# URGENT help - UK citizen moving to Greece



## jamesb2015 (Aug 8, 2015)

Hi there,

I am a company director in the UK and a British citizen. 

In light of recent events, I am buying some villas on one of the Greek Islands as part of a business deal and I am registering to live in Greece before the referendum (in a week / maximum two weeks) so I'll have my registration certificate. My brother works for my business in the UK - he has lived on and off in the UK - he's Australian too with Ancestry to the UK. 

Now we will operate my business in the UK, but I am keen to get him to work with / for me in Greece. He is solely dependent on me as my employee - I depend on him too.

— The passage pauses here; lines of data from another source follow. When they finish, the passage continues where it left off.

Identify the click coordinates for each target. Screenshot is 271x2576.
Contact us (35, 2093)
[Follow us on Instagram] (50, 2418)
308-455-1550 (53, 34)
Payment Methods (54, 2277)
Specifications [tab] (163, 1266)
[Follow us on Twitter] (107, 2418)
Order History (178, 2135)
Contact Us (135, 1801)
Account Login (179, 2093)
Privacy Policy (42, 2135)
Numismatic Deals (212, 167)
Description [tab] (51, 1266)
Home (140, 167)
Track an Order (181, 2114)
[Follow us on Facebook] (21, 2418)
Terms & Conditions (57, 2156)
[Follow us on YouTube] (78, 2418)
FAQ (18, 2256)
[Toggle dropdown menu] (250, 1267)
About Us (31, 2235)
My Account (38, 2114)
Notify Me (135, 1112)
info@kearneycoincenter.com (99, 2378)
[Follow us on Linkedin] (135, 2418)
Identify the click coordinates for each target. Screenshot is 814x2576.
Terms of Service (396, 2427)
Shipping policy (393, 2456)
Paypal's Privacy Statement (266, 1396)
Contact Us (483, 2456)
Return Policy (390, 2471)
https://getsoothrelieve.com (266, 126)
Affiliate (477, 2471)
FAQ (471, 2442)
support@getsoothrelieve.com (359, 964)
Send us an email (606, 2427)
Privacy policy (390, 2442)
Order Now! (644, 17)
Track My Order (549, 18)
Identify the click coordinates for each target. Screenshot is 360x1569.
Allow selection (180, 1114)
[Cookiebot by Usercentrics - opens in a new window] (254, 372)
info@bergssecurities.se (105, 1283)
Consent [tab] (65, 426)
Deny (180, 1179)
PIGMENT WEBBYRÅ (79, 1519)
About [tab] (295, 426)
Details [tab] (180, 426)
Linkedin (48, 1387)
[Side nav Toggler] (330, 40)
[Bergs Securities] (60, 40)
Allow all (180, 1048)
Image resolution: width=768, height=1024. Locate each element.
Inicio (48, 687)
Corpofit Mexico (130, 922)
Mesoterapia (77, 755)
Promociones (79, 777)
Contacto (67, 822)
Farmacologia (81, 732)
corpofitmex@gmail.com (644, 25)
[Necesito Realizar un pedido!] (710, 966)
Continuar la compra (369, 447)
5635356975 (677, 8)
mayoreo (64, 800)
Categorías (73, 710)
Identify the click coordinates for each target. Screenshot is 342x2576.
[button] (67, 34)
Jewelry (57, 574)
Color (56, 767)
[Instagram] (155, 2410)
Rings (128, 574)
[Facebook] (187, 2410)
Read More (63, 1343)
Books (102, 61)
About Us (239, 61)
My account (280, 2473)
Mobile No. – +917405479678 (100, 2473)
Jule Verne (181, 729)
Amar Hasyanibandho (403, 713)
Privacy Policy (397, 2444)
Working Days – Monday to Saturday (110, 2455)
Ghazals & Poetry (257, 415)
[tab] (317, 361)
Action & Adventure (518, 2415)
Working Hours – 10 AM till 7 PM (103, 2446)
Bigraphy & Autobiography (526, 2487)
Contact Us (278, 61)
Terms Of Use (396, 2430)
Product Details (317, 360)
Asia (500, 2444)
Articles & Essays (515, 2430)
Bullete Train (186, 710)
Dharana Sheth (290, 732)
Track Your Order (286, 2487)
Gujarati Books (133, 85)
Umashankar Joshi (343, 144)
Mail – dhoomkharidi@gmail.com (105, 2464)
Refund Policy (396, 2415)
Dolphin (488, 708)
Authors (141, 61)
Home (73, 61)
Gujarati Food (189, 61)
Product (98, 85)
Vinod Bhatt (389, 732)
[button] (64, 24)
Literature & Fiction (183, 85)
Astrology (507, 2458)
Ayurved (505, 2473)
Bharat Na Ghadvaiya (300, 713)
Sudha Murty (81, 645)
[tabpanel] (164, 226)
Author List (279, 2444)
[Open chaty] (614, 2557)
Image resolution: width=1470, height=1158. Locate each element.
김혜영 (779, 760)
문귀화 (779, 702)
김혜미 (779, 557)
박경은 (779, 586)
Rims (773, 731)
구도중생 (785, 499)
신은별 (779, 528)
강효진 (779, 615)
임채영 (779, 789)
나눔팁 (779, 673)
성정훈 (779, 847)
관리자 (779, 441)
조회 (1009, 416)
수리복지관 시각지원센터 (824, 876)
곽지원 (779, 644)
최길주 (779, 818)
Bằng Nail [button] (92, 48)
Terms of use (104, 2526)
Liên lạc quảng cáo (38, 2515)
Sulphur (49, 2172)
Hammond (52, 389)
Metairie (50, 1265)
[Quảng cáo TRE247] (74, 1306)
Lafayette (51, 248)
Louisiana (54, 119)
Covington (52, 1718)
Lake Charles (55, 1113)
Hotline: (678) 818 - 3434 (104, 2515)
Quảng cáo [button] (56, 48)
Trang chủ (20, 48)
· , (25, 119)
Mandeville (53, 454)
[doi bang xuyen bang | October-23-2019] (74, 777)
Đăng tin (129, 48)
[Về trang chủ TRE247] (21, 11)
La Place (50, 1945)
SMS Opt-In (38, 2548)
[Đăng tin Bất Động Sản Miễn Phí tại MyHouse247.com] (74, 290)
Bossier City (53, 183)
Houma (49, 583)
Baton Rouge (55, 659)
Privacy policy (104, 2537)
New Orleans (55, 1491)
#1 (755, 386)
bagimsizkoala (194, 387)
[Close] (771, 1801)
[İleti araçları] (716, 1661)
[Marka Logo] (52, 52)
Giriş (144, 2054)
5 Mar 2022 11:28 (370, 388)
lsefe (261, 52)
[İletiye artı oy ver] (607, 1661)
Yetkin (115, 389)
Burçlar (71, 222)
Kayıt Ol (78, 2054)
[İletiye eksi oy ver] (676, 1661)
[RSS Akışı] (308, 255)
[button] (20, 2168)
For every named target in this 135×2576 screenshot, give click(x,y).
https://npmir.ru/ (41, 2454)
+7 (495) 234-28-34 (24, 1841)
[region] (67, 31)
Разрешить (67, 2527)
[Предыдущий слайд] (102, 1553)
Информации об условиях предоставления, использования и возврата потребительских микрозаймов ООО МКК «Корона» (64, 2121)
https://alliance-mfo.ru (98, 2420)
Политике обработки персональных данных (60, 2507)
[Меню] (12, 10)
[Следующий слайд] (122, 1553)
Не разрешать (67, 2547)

What can I do to ensure he can work for me in Greece? What visa process is there? He will remain employed by my British company too. Are we able to get a (5 year) EEA family permit to Greece to work with me? Do I need to open a company and sponsor him? He has unrestricted right to live in the UK but not sure of the process for Greece now. 

Help please!


----------



## concertina (Oct 18, 2012)

jamesb2015 said:


> Hi there,
> 
> I am a company director in the UK and a British citizen.
> 
> ...


If he has ancestry such as parents or grandparents from UK he should apply for British passport,also I guess you know the deal here from the government on if you buy a property..house,flat worth minimum 250.000 or a business or set up one I think you get rights to live here after 5 years of ownership and they extended that deal to include close family and to all have Greek citizenship so check out that on line or from the British consulate or embassy here.


----------